> **TEXT FOR ANALYSIS**
A lot of focus has been on the front-end code, because that’s the code that we can inspect, and it’s the code that lots of amateur web programmers are familiar with, so everyone’s got an opinion. And sure, it’s horribly written in many places. But in systems like this the problems that keep you up at night are almost always in the back-end integration.

The root problem was horrific management. The end result is a system built incorrectly and shipped without doing the kind of testing that sound engineering practices call for. These aren’t ‘mistakes’, they are the result of gross negligence, ignorance, and the violation of engineering best practices at just about every step of the way. . . .

“No way would Apple, Amazon, UPS, FedEx outsource their computer systems and software development, or their IT operations, to anyone else.”

You have to be kidding. How do you think SAP makes a living? Or Oracle? Or PeopleSoft? Or IBM, which has become little more than an IT service provider to other companies?

> **DATA EXCERPTS**
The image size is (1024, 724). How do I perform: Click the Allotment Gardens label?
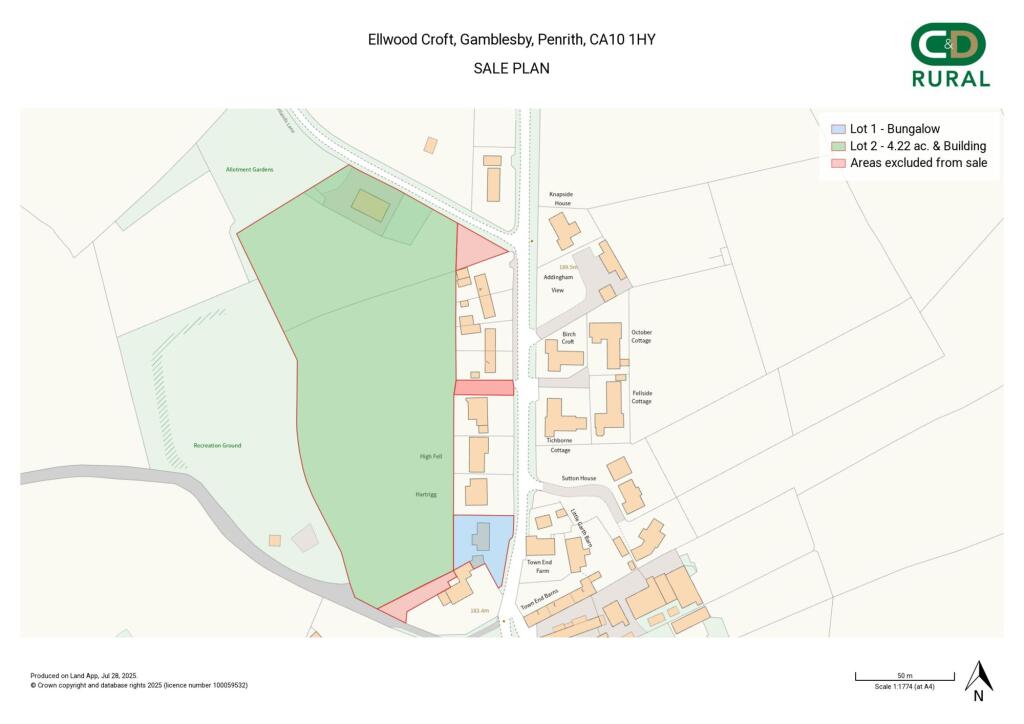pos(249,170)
--
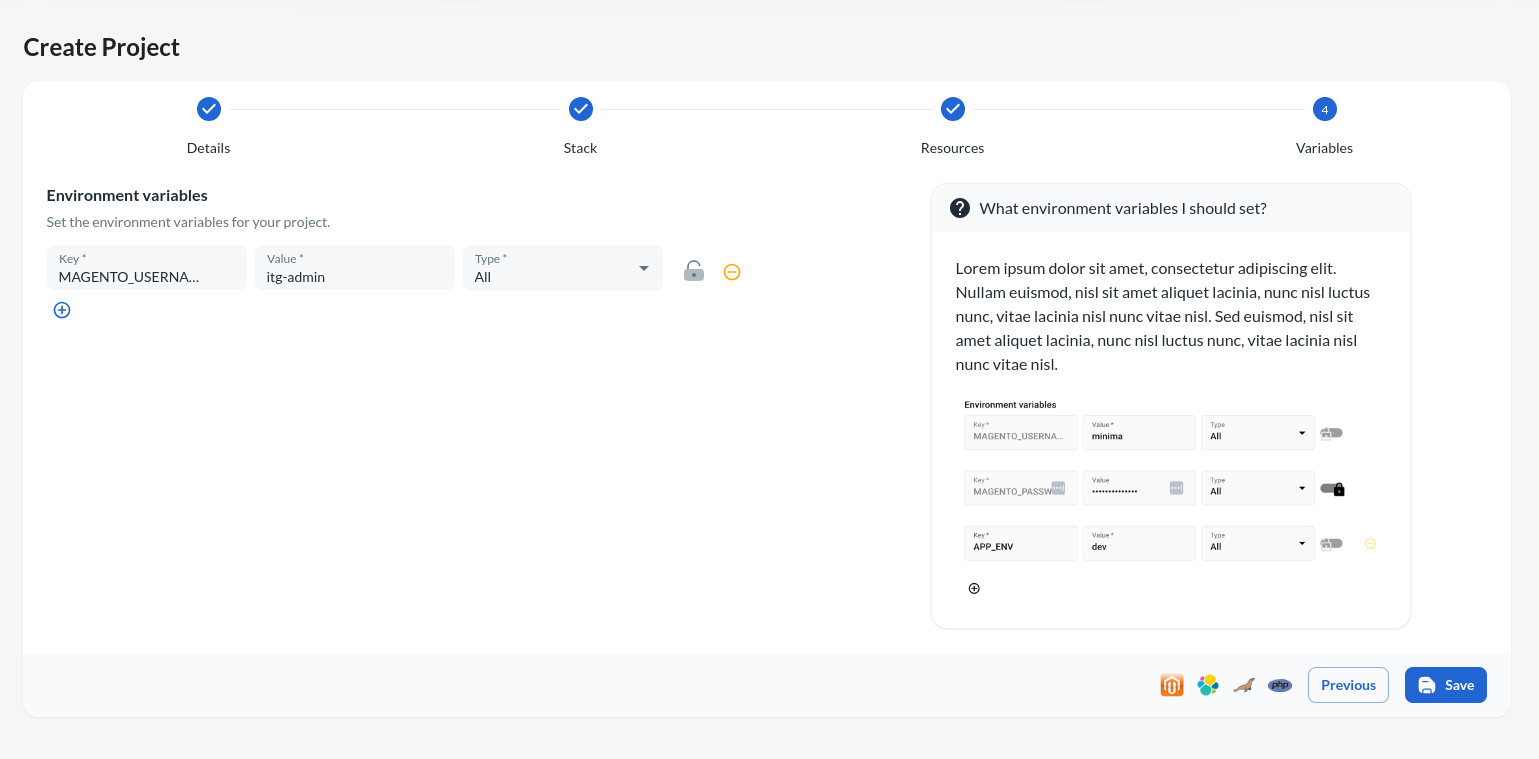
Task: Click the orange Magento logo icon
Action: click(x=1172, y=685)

> **TASKS TO COMPLETE**
[1] Answer these questions from the passage on the flawed software system:
(a) Where are the problems that keep you up at night almost always found in systems like this?
(b) What does the passage name as the root problem?
(c) Which company does it say has become little more than an IT service provider to other companies?
[2] From the passage on the flawed software system, retype the part that opens with the words containing "The root problem" and closes with "to other companies?".

> **YOUR RESPONSES**
[1]
(a) In the back-end integration.
(b) Horrific management.
(c) IBM.

[2]
The root problem was horrific management. The end result is a system built incorrectly and shipped without doing the kind of testing that sound engineering practices call for. These aren’t ‘mistakes’, they are the result of gross negligence, ignorance, and the violation of engineering best practices at just about every step of the way. . . .

“No way would Apple, Amazon, UPS, FedEx outsource their computer systems and software development, or their IT operations, to anyone else.”

You have to be kidding. How do you think SAP makes a living? Or Oracle? Or PeopleSoft? Or IBM, which has become little more than an IT service provider to other companies?